BEGIN Input for this task

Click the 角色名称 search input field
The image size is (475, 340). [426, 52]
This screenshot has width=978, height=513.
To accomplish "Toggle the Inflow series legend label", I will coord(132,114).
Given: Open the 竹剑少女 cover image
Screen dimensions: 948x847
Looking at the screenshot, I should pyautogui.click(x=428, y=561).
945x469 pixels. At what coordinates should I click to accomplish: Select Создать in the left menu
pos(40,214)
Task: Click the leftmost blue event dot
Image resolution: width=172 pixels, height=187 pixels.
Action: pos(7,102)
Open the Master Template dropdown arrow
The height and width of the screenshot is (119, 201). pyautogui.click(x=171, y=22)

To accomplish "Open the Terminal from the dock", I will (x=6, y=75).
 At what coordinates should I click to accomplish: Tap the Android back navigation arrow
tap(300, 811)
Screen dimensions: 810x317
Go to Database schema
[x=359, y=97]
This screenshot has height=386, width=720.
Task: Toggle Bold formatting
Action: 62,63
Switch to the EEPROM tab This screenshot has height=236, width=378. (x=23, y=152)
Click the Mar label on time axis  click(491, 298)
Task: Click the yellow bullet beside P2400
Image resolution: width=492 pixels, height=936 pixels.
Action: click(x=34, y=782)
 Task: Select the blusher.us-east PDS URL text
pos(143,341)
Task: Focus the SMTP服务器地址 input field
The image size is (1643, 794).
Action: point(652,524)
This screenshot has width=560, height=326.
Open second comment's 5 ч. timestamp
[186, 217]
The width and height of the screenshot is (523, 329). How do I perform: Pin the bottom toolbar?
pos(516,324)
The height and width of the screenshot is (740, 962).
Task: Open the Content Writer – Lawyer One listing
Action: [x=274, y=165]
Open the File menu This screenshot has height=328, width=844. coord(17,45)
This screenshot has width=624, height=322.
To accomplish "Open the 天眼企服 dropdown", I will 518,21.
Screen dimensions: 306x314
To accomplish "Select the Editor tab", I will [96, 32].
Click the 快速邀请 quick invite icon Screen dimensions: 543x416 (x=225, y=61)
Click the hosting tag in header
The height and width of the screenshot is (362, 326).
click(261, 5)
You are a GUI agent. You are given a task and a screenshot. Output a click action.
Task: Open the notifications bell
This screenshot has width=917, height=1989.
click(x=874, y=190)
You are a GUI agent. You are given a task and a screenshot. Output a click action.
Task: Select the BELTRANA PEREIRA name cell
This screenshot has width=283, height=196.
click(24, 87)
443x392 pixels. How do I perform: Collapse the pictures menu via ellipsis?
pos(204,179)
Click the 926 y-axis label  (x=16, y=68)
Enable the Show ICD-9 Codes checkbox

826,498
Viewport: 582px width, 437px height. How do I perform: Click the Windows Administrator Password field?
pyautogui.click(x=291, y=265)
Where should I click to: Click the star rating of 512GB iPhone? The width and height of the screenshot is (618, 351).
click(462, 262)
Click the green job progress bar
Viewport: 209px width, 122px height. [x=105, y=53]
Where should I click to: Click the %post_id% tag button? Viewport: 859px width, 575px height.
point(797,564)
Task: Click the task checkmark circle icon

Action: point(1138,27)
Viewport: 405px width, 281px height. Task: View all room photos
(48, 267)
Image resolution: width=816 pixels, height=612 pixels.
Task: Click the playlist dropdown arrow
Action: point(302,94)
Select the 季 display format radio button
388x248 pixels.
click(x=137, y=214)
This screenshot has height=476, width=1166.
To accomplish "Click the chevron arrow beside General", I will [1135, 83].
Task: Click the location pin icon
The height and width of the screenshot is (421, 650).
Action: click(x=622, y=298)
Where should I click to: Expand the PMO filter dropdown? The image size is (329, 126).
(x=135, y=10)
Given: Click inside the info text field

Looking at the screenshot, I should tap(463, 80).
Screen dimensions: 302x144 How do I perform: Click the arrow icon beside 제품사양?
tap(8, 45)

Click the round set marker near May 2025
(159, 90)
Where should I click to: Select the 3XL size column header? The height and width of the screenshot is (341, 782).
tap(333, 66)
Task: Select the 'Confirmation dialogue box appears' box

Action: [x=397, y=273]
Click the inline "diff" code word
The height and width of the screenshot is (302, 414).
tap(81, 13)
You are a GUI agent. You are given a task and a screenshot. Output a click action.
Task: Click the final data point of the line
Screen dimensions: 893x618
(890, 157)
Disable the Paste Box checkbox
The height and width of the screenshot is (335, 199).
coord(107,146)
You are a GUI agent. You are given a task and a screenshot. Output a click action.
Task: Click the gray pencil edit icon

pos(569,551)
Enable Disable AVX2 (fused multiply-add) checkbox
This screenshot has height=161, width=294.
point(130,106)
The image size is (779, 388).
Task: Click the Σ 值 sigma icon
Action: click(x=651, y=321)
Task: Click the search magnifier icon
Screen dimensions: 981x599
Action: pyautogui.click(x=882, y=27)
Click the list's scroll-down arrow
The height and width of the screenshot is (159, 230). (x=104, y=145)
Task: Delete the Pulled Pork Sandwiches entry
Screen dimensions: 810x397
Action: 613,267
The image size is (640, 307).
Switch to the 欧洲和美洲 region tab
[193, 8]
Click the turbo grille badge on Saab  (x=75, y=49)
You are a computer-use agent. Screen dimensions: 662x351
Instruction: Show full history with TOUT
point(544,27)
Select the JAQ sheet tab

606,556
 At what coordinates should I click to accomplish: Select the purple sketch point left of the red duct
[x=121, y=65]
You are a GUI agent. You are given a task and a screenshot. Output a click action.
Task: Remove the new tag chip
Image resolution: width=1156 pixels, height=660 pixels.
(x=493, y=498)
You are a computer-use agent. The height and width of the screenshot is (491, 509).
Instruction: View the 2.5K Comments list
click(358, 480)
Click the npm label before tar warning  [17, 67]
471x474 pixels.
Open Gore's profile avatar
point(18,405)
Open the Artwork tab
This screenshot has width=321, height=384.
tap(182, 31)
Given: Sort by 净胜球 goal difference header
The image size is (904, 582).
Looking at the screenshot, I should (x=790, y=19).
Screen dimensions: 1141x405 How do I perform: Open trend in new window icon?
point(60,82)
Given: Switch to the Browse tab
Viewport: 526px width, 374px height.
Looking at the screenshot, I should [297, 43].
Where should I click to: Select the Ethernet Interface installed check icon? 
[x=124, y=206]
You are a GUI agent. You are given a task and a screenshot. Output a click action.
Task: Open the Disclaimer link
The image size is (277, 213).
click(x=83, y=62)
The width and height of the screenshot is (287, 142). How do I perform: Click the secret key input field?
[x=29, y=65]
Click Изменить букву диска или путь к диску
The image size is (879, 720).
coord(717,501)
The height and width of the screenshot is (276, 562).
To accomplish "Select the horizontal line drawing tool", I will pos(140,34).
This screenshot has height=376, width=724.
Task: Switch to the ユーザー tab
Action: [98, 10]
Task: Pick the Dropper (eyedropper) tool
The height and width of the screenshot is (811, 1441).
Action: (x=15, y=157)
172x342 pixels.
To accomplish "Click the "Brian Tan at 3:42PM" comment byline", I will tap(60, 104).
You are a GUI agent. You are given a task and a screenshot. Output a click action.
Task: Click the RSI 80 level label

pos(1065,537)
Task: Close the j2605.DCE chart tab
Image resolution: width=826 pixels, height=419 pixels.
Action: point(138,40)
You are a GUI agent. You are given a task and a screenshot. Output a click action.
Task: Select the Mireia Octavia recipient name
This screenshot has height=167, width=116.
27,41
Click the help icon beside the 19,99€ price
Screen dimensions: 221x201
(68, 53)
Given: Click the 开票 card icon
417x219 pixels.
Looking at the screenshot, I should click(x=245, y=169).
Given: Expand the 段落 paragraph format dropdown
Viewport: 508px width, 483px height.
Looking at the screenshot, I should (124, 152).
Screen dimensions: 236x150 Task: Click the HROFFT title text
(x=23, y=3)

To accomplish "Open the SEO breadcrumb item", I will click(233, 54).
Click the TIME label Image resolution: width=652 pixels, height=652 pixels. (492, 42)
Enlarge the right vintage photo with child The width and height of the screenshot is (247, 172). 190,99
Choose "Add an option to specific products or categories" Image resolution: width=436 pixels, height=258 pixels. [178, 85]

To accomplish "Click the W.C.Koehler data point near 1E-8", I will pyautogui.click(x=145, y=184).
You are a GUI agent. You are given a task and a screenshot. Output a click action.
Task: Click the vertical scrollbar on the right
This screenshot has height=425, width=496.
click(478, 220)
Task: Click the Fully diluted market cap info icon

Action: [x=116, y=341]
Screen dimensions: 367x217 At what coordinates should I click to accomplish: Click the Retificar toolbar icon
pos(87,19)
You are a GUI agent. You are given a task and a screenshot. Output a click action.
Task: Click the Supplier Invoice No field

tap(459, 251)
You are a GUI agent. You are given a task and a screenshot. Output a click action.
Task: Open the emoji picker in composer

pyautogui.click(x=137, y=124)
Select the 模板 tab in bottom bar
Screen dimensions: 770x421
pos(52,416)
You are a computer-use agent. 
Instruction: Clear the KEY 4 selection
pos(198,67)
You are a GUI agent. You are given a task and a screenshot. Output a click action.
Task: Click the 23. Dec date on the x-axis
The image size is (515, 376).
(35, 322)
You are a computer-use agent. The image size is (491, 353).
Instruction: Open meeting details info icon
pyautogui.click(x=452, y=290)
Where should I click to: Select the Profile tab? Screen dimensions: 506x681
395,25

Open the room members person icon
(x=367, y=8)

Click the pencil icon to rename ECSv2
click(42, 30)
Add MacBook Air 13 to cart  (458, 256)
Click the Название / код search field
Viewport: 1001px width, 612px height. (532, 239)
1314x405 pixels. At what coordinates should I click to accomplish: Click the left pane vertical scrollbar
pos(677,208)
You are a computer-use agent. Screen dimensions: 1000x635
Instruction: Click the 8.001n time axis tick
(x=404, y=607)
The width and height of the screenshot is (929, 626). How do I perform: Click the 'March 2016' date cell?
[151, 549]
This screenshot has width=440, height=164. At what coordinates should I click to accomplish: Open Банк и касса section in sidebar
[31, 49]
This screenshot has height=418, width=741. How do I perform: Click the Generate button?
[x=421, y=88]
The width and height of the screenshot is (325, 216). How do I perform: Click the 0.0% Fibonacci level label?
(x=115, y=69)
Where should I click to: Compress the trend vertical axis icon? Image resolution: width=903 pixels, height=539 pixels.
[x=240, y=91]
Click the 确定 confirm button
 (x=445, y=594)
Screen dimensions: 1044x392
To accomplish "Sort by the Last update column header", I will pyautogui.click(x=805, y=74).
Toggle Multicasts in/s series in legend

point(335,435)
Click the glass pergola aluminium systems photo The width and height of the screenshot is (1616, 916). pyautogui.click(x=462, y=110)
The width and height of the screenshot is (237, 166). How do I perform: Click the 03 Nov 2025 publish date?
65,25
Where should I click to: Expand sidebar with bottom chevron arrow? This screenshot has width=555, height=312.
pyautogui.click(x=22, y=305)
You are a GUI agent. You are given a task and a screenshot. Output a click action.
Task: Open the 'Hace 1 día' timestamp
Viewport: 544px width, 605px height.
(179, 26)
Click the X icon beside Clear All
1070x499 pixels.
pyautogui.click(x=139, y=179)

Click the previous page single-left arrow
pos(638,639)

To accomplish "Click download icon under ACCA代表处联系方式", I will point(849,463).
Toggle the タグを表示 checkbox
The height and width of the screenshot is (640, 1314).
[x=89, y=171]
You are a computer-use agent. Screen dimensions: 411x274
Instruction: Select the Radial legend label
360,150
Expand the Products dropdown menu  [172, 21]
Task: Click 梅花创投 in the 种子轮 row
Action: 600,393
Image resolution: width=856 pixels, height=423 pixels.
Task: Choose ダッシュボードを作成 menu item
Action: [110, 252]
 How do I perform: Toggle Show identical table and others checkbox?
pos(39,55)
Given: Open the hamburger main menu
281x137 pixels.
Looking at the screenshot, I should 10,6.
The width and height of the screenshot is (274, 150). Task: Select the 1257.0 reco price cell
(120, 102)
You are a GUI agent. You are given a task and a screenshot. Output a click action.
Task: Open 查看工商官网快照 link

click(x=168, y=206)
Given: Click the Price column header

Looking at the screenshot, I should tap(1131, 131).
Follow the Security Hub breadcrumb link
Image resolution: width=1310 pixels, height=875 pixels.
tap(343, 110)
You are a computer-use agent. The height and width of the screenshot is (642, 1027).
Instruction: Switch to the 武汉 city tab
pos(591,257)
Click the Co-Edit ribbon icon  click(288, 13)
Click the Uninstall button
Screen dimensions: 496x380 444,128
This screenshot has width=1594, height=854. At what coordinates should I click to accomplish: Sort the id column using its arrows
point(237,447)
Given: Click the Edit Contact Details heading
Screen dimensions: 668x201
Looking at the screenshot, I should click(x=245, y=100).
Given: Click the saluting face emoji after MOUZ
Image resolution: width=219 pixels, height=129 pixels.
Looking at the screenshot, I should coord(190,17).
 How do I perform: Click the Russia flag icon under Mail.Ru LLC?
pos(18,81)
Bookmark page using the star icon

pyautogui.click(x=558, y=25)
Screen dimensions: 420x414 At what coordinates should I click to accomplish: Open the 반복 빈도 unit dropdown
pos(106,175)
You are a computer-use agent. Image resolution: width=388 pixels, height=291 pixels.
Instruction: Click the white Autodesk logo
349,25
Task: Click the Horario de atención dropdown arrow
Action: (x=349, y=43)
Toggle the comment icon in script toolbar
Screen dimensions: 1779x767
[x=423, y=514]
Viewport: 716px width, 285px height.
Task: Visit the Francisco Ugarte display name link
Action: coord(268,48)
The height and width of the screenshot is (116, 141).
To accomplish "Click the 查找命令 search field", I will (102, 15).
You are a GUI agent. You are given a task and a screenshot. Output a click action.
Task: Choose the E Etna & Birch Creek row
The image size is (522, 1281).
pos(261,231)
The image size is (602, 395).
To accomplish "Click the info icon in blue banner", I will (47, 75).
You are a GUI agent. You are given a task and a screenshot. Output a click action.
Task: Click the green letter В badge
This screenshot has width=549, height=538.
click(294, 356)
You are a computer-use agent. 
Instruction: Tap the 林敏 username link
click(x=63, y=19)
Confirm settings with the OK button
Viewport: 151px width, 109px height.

END Input for this task

[Required action]: All lines above that include the word "blue" should be located and copied.

[Task solution]:
Task: Click the leftmost blue event dot
To accomplish "Click the info icon in blue banner", I will (47, 75).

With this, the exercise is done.